What such genuinely new “fusions” of power have in common is that they have developed within the context of bodies elected by proportional representation, and they gave voice to very different constituencies and their leaders do not echo New Labour mantras: Alex Salmond in Scotland, Rhodri Morgan in Wales, and Ken Livingstone in London – all representing a new kind of popular politician. But reading David Miliband’s ‘Guardian’ article and Sunder Katwala’s response, I get the impression that the Westminster Labour village of ministers, advisers and think tanks, has little grasp of this. They don’t understand that lots of us already inhabit a political process that is broadly positive and we have a different experience of change from the direction New Labour has taken.
There have been considerable achievements of a decade of Labour. But it is tarnished and threatened by where it seeks to take progressive – and British – politics. The Westminster village seem blind to the way New Labour has trashed the egalitarian and public impulse of the labour movement and diminished what it means to be on the left. Old fashioned social democracy needed to be democratised, to put it mildly. Instead, Blair-and-Brownism, for want of a better word, have made it something worse. There is now no unique Labour story of its mission and purpose, merely a commitment by its officer class to the new order. Nor is there a Labour story of the nation and nations of these isles.

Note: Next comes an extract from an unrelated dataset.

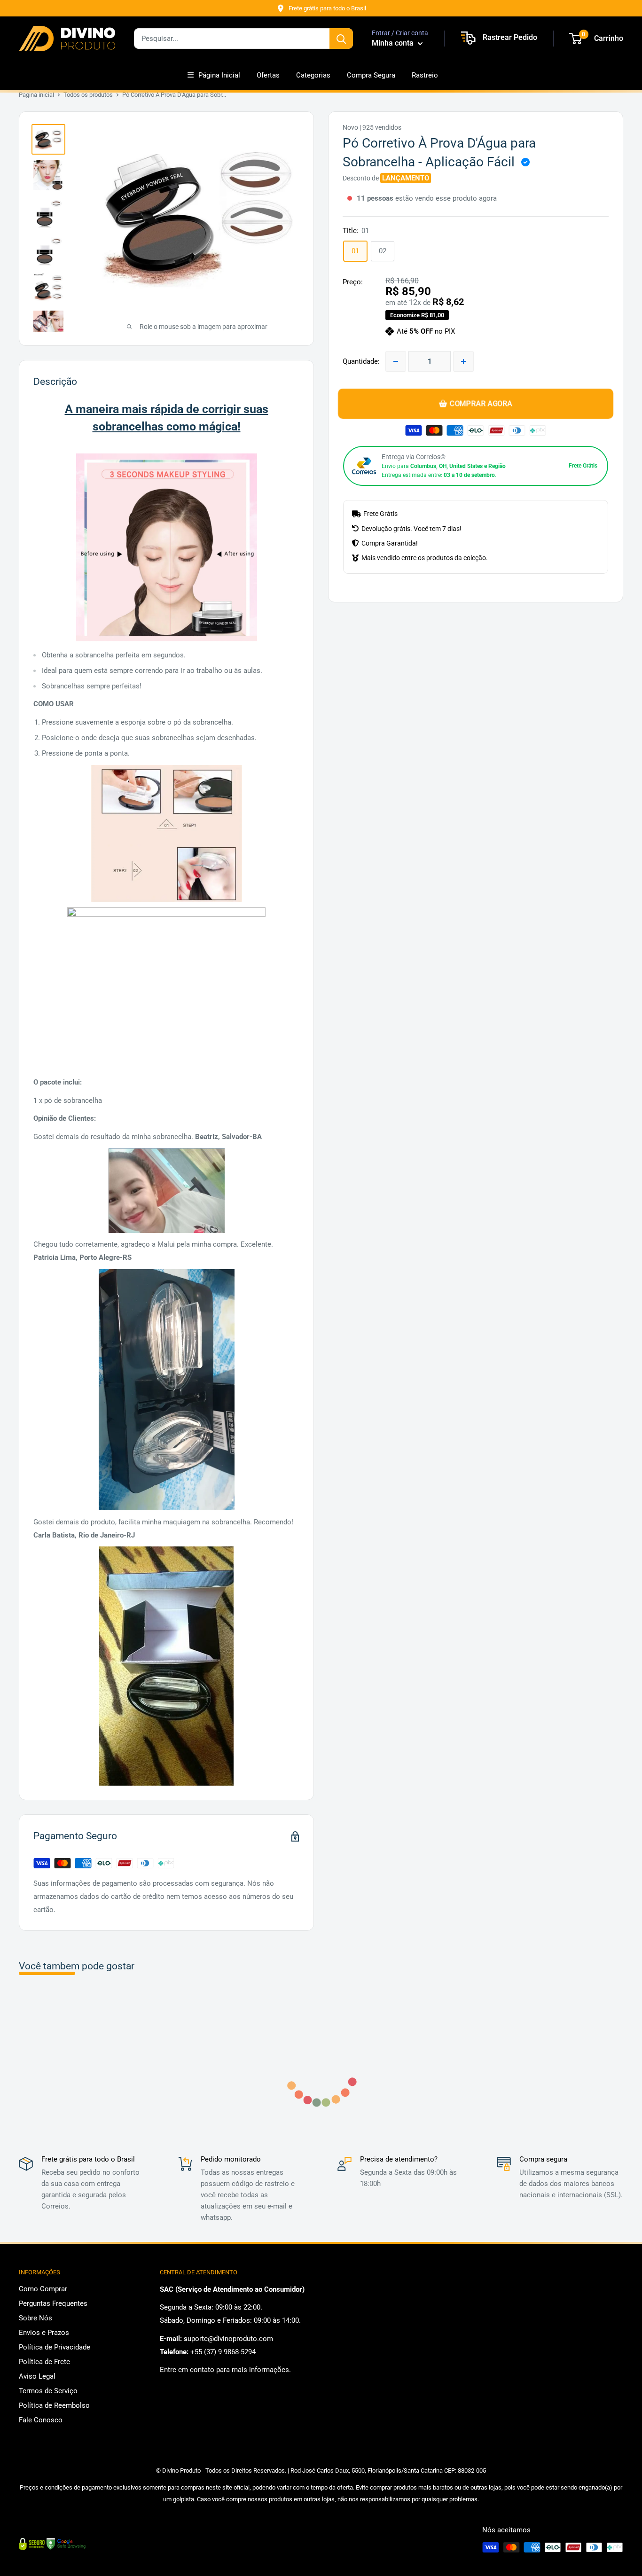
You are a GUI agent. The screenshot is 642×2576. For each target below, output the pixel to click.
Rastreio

Progressives need to offer sustenance to the hopes, energies and imaginations of people with effective concepts of voice and power. Such a new progressive imagination can already be seen in Scotland and Wales, where it will continue to grow with or without Labour. It will then find its English form.
The choice for Labour is whether it wants to remain the party of the new ancien regime paving the way for the Conservatives or whether it can begin to make the break from this mindset. No debate about the future of Labour is worth its salt if it fails to confront this.